Given exercise A.
In the album review, who plays piano and who plays bass in Tina Raymond's trio?
Given exercise B.
Continue the album review from its last sentence.

Extract.
Thursday, April 27, 2017

Tina Raymond: “Left Right Left” (2017) CD Review

Jazz drummer Tina Raymond has played on several artists’ recordings, and has now released her debut album as bandleader. Left Right Left is an interesting album of patriotic songs and folk songs. It might seem an odd idea to do protest and folk songs as instrumentals, because the subjects being addressed in those songs are then lost unless you’re familiar with the tunes. But then again most people are likely familiar with Tina Raymond’s choices of material, including songs by Woody Guthrie and Pete Seeger. The band on this album is the trio of Tina Raymond on drums, Art Lande on piano, and Putter Smith on bass. Yes, she’s playing with two incredibly accomplished musicians. Putter Smith is also a songwriter, and the trio plays a couple of his compositions on this CD. The album’s title is a reference to the general political landscape of the United States, with folks on the left largely situated on the two coasts, and folks on the right being in the middle. Of course, that’s a generalization, as some places in the middle – Illinois, Colorado, Minnesota – lean to the left, and some places on the east coast – North Carolina, South Carolina, Georgia – lean to the right. The title also makes me think of military formation marches, with one guy calling out, “Left, left, left, right, left.”

Tina Raymond opens the album with Woody Guthrie’s “Pastures Of Plenty.” Woody Guthrie is one of the most important, prolific and influential songwriters in this country’s history. I believe that “This Land Is Your Land” is the true National Anthem, and it should be sung at sporting events and so on. Tina Raymond’s rendition of “Pastures Of Plenty” has a great vibrant quality, with some excellent work by all three musicians. It feels immediate, as it engages you, rather than feeling like it’s about long-past events. The song is about the plight and pride of migrant workers, and as such might remind of you John Steinbeck’s Grapes Of Wrath, the title of which comes from a line of “Battle Hymn Of The Republic”: “He is trampling out the vintage where the grapes of wrath are stored.” Whether it is for that reason or not, Tina Raymond follows “Pastures Of Plenty” with “Battle Hymn Of The Republic.”  It starts as a march, and then sort of deliberately devolves, fractures, just as the country is doing now. But what emerges is a delicious drum solo, followed by a cool bass solo, giving me hope that something wonderful will emerge from the current political state. Then they take up the main theme again, but it is still a twisted take on it.

Records of locating words and elements:
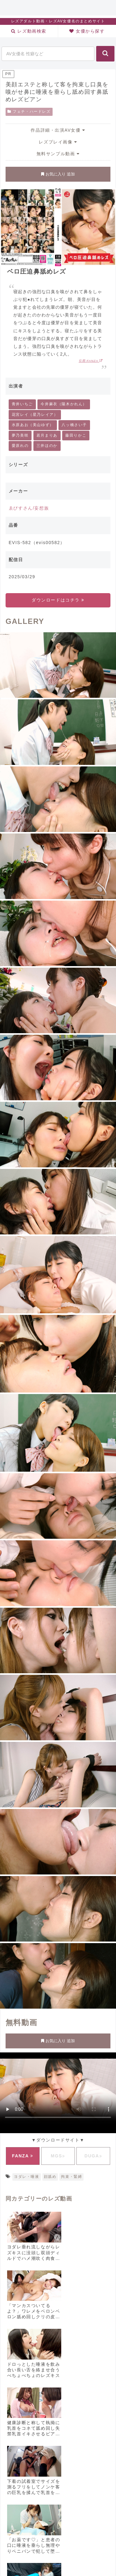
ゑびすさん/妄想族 (29, 508)
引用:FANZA (91, 360)
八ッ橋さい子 (74, 425)
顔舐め (50, 2176)
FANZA (22, 2155)
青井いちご (22, 404)
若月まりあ (47, 435)
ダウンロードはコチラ (58, 599)
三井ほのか (47, 445)
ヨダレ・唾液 (26, 2176)
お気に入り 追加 (58, 174)
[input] (48, 54)
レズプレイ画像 (58, 141)
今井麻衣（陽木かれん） (64, 404)
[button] (105, 53)
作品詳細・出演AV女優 (58, 130)
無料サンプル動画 (58, 153)
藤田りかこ (75, 435)
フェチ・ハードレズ (29, 111)
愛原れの (20, 445)
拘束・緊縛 (71, 2176)
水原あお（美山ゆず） (33, 425)
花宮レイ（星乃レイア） (35, 414)
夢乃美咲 (20, 435)
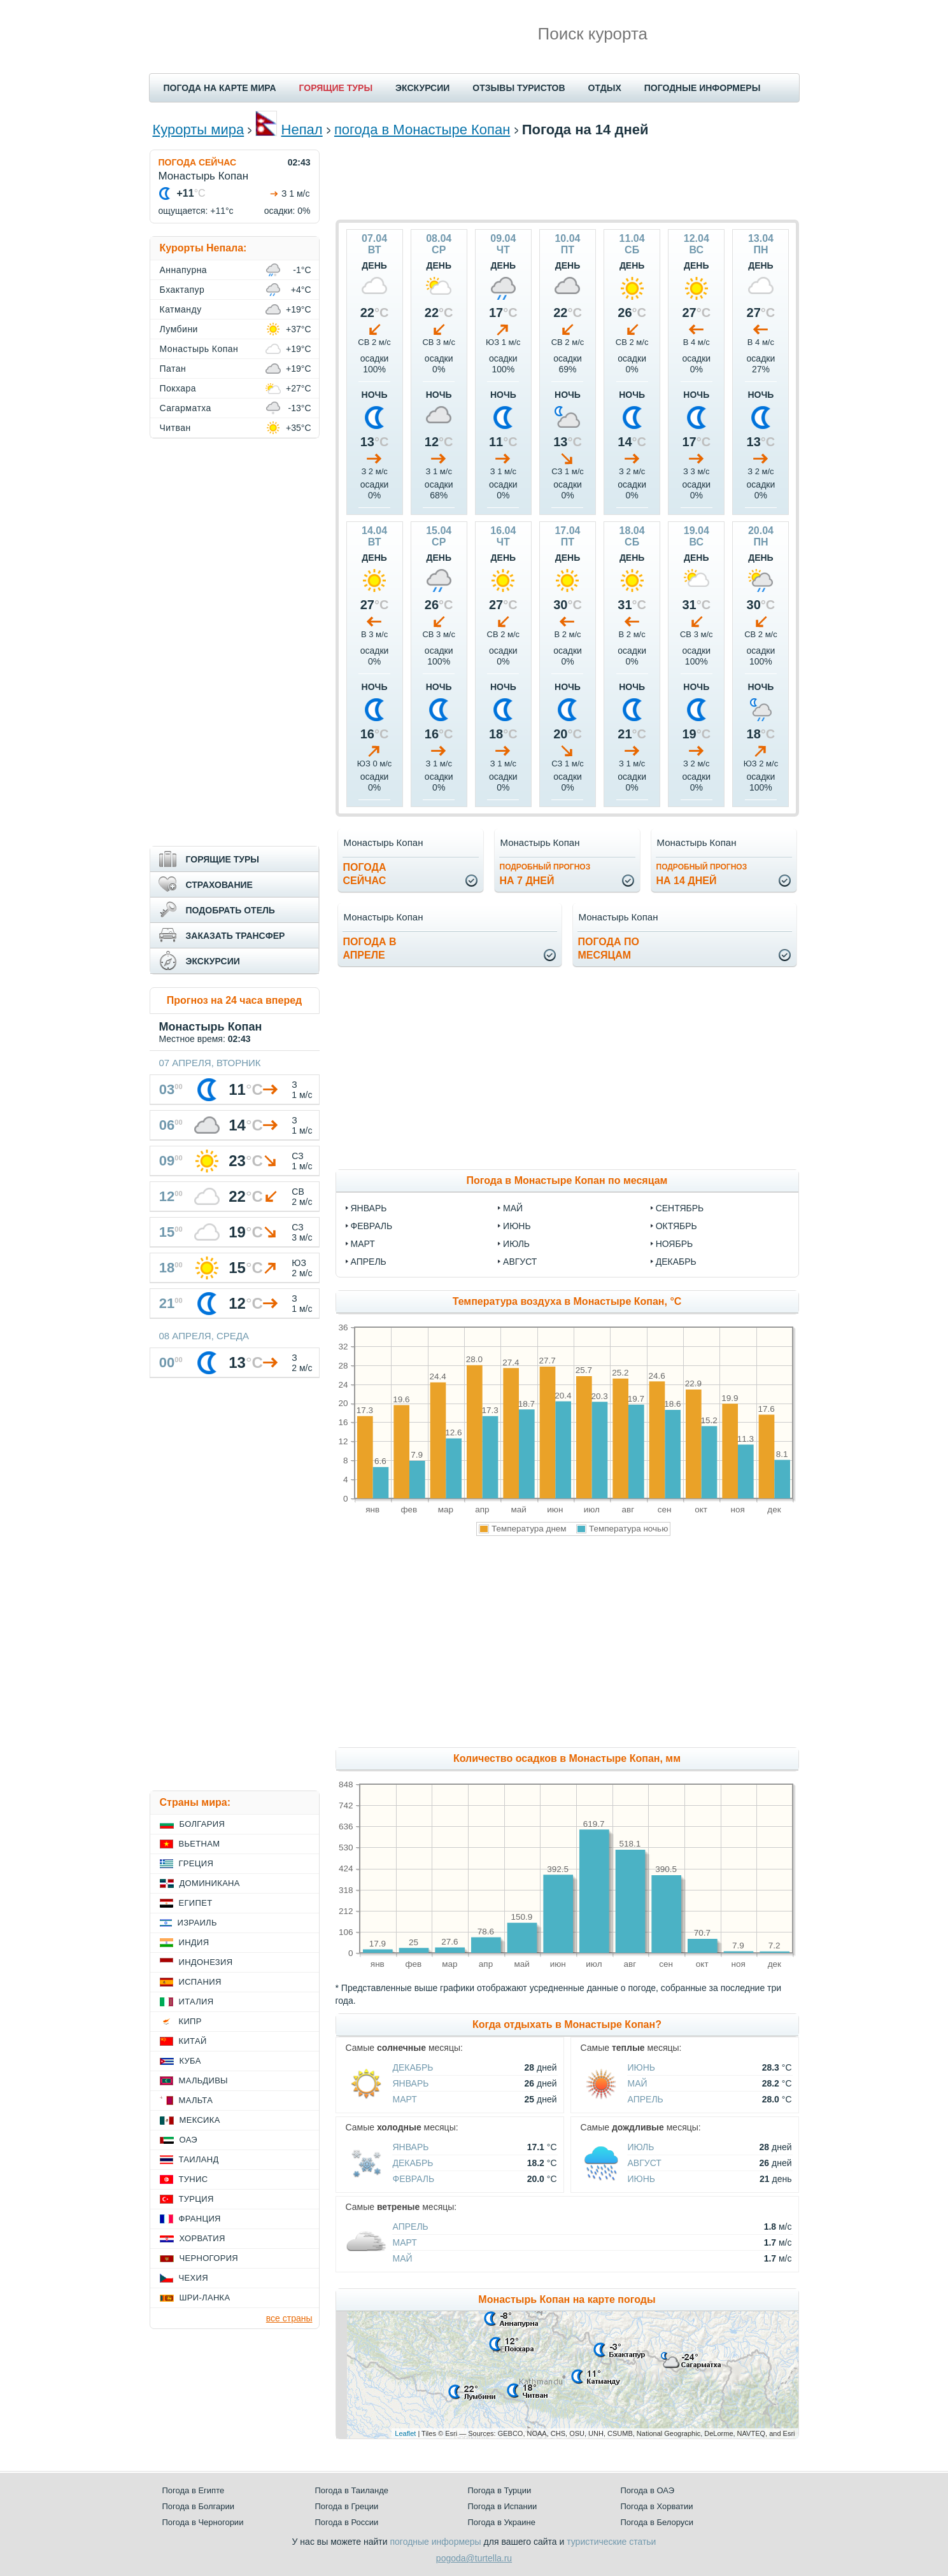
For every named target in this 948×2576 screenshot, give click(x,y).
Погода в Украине (501, 2522)
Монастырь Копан (199, 349)
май (513, 1208)
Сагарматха (185, 408)
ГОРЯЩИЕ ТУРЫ (336, 88)
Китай (193, 2041)
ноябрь (674, 1244)
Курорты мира (198, 129)
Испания (200, 1982)
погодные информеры (435, 2542)
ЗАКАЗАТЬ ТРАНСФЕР (235, 936)
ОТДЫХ (604, 88)
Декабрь (413, 2067)
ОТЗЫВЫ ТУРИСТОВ (518, 88)
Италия (196, 2001)
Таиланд (199, 2159)
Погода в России (347, 2522)
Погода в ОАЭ (647, 2490)
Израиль (197, 1922)
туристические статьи (611, 2542)
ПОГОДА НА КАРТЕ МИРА (220, 88)
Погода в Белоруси (657, 2522)
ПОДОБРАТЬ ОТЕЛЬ (230, 910)
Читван (175, 428)
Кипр (190, 2021)
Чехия (193, 2278)
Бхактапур (182, 290)
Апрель (645, 2099)
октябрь (676, 1226)
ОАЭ (189, 2139)
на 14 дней (701, 874)
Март (405, 2099)
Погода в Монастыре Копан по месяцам (567, 1180)
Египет (196, 1903)
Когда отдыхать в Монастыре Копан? (566, 2024)
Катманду (181, 309)
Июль (641, 2147)
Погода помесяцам (608, 948)
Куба (190, 2061)
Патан (173, 368)
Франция (200, 2218)
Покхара (178, 388)
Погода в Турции (500, 2490)
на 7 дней (545, 874)
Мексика (200, 2120)
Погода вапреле (370, 948)
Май (637, 2083)
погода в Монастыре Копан (422, 129)
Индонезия (206, 1962)
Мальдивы (203, 2080)
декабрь (676, 1261)
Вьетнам (199, 1843)
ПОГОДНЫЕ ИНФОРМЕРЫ (702, 88)
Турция (196, 2199)
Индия (194, 1942)
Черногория (209, 2258)
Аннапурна (184, 270)
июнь (517, 1226)
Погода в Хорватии (657, 2506)
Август (644, 2163)
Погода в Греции (347, 2506)
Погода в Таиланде (352, 2490)
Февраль (414, 2179)
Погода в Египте (193, 2490)
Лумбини (179, 329)
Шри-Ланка (205, 2297)
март (363, 1244)
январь (369, 1208)
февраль (372, 1226)
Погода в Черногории (203, 2522)
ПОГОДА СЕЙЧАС (198, 162)
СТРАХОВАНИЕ (219, 885)
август (520, 1261)
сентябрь (680, 1208)
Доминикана (210, 1883)
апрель (368, 1261)
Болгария (202, 1824)
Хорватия (202, 2238)
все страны (289, 2318)
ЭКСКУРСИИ (422, 88)
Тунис (193, 2179)
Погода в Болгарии (198, 2506)
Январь (411, 2083)
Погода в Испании (502, 2506)
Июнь (642, 2067)
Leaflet (405, 2433)
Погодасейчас (364, 874)
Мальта (196, 2100)
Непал (302, 129)
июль (516, 1244)
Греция (196, 1863)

Result A.
Art Lande plays piano and Putter Smith plays bass.

Result B.
America feels like it has in very serious and frightening ways ceased to be America. I joked with someone not too long ago that the Statue of Liberty was being taken down, and the person believed me. That’s the kind of reality we’re dealing with these days, where it’s actually not inconceivable that the Statue of Liberty would be removed. Certainly the poem at its base is no longer applicable or appreciated. And yet, listening to Tina Raymond’s take on “America The Beautiful” (here simply titled “America”), and hearing the lyrics in my head, I can’t help but think there is still beauty here, there is still majesty – in the landscape, in the people (not all of the people, of course – it’s difficult to imagine an uglier soul than that of the man currently pretending to lead the nation). And perhaps the so-called leaders might take a moment to consider a few lines of this song: “America! America!/God mend thine every flaw/Confirm thy soul in self-control/Thy liberty in law.” Tina Raymond’s rendition moves at a good pace, and goes in some interesting directions. It is certainly among the coolest versions I’ve heard.

Tina Raymond includes a second Woody Guthrie composition on this CD, “Union Maid,” delivering a very relaxed, mellow, late-night rendition. I don’t think I’ve ever heard it presented this way before. I’m used to robust renditions. But I do like it. She follows that with Joni Mitchell’s “The Fiddle And The Drum,” which was on Clouds, the first Joni Mitchell album I ever purchased. On that album version, Joni’s voice is unaccompanied, so it is certainly an interesting choice of songs to perform as an instrumental. But Art Lande’s piano sounds like a voice at times, as does some of Putter Smith’s work on bass here. The most beautiful and uplifting track on this disc is “Lift Every Voice And Sing.” This version is at times tender, and always emotionally stirring, and is one of my favorite tracks. The piano is the heart of this one, but there is a good bass lead, and I love the work on drums, especially toward the end.

There are two tracks written by bass player Putter Smith – “Xxmas In Baghdad” and “White Flight.” Perhaps it’s just because of the Christmas connection, but the beginning of “Xxmas In Baghdad” does remind me just a bit of Vince Guaraldi’s Peanuts music. But any similarity (if any indeed exists) disappears soon, and this piece has its own strong presence. “White Flight” teases at the beginning, then suddenly comes alive with a great energy, and even includes a good drum solo. This is one of my favorite tracks, and features some excellent playing by all three musicians.

There is something gentle and delicate in the trio’s delivery of Joan Baez’s “Saigon Bride,” a song from her Joan album. Tina Raymond concludes the album with Pete Seeger’s “If I Had A Hammer.” I’ve heard several unusual interpretations of “If I Had A Hammer” in recent years. Ruthie Foster’s sexy rendition jumps to mind. Tina Raymond’s version has a bit of swing to it, which is wonderful. It’s full of bright, positive and playful energy, and it contains a bass solo.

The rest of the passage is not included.